Guide to the TechWeb Network

Intelligent Enterprise

Better Insight for Business Decisions

Intelligent Enterprise - Better Insight for Business Decisions
search Intelligent Enterprise
Advanced Search
RSS
Webcasts
Whitepapers
Subscribe
Home




August 31, 2001



Brace for Incoming

Importing external data deserves its own full design and development life cycle

By Warren Thornthwaite
Edited by Ralph Kimball

Pressure to include external data in our data warehouses bears on us now from a combination of forces that have arisen in the last few years. First, we want to leverage the wealth of information we have about our customers. Second, much more data has become available: We work more closely with our business partners and third parties, who provide us with data about our products, customers, and markets that we are unable to generate in-house. The third driver is the Internet. The ready availability of data transfer tools for the Internet has lowered the barriers to exchanging data with business partners.
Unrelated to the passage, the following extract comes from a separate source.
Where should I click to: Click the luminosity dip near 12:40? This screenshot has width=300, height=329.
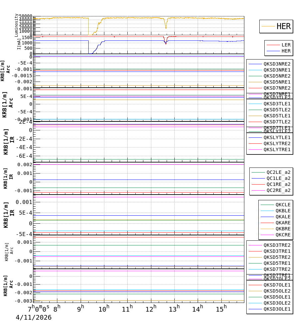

But don't think using external data is just another data extract and loading task. In reality, managing external data involves special awareness and procedures that may not be needed within the confines of a single organization.

TYPICAL DATA INTEGRATION PROCESS

So, what does integrating data from a business partner typically involve? This new data source has to go through the full design and development life cycle, except you probably do not have access to the source system or its developers. Plus, you have to find (or set up) a secure, reliable landing site for the data that both you and your business partner can access. Even worse for those of us who feel data warehouse dependability is critical, you now have to manage a process in which someone else - someone outside your organization - owns half of the process.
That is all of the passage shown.